Conspicuous consumption?

Fish again, this time in Hereford not in Bouzigues.

On Monday we went downtown and, oh, the irony: that snappy foreign word "downtown" applied to hopelessly out-of-date, inefficient, broken-down Hereford - unknown to the rest of the UK, confused anyway with more fashionable Hertfordshire which is, of course, much closer to London.

We bought a salmon trout which weighed over a kilo. It cost £26. Does that sound a lot? In real money that's $42.57; would Americans (US or Canada) regard that as expensive? We did.

VR said it would do two meals for each of us, and it did. Salmon trout is rare. It's a sea-water fish and is greatly superior to both salmon and river trout. I'll brook no argument on this. Young people should regard the salmon trout as an aspirational dish (ie, to be eaten in their old age).

VR served it with asparagus and Jersey Royal new potatoes. She added chives to the mayonnaise. Look, we're old! We've arrived in the land of Aspiration. When in Rome...

JOE'S NUDGE
Am I allowed to cheat? To pick poems (From The Poet's Tongue) when I recognise their source? Only if there's a special point to be made.

Or ever the silver cord be loosed, or the golden bowl be broken, or the pitcher be broken at the fountain, or the wheel broken at the cistern. Then shall the dust return to the earth as it was and the spirit shall return unto God who gave it.

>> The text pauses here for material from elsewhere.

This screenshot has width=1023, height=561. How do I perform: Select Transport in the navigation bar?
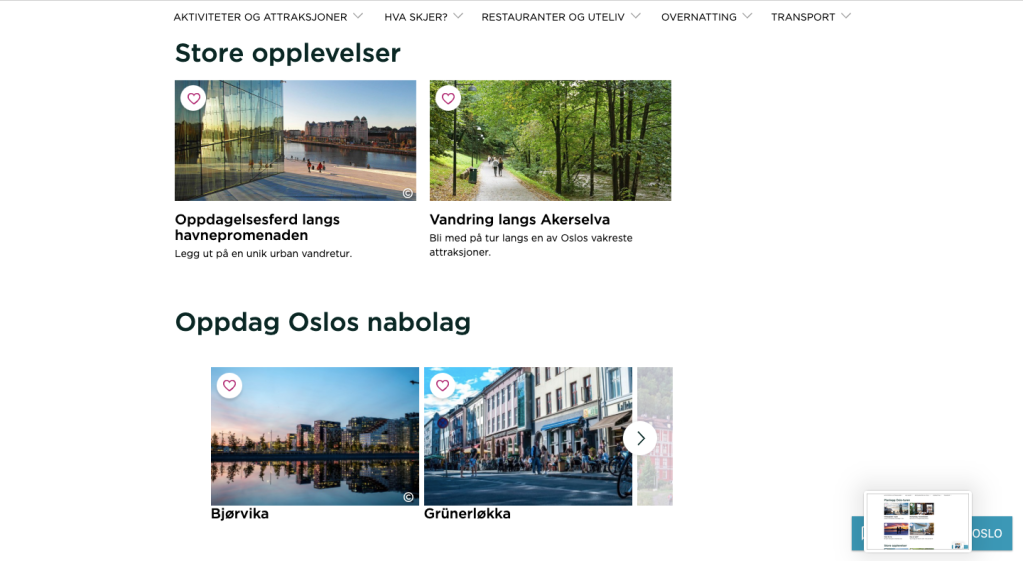click(x=802, y=17)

Reasons why. Blasphemy would be to ask what these symbolic phrases mean. If you know, fine. But pursuing them misses the point. The first sentence is one whole cadence, dwell on that. Dwell on this “family” of nouns. Dwell on the artful repetition. Textbook poetry.

Ecclesiastes

4 comments:

  1. In the end, all returns to the Maker - nothing earthly lasts forever.

    Well, maybe taxes.

    ReplyDelete
  2. Questioning the meaning would not qualify as blasphemy in my book. Ignorance, inexperience, incuriosity or a profound disability to translate from the literal would be the problem.

    ReplyDelete
  3. Crow: How about reputations? Especially bad ones.

    MikeM: Oh, wow. I take it you're telling me to go and sit on the Naughty Stool.

    You have two choices: (a) Acknowledge that I was at the time in my HD mode: “When I use a word,’ Humpty Dumpty said in rather a scornful tone, ‘it means just what I choose it to mean — neither more nor less.’

    or (b) Insert "of the principle of poetry appreciation" after "blasphemous".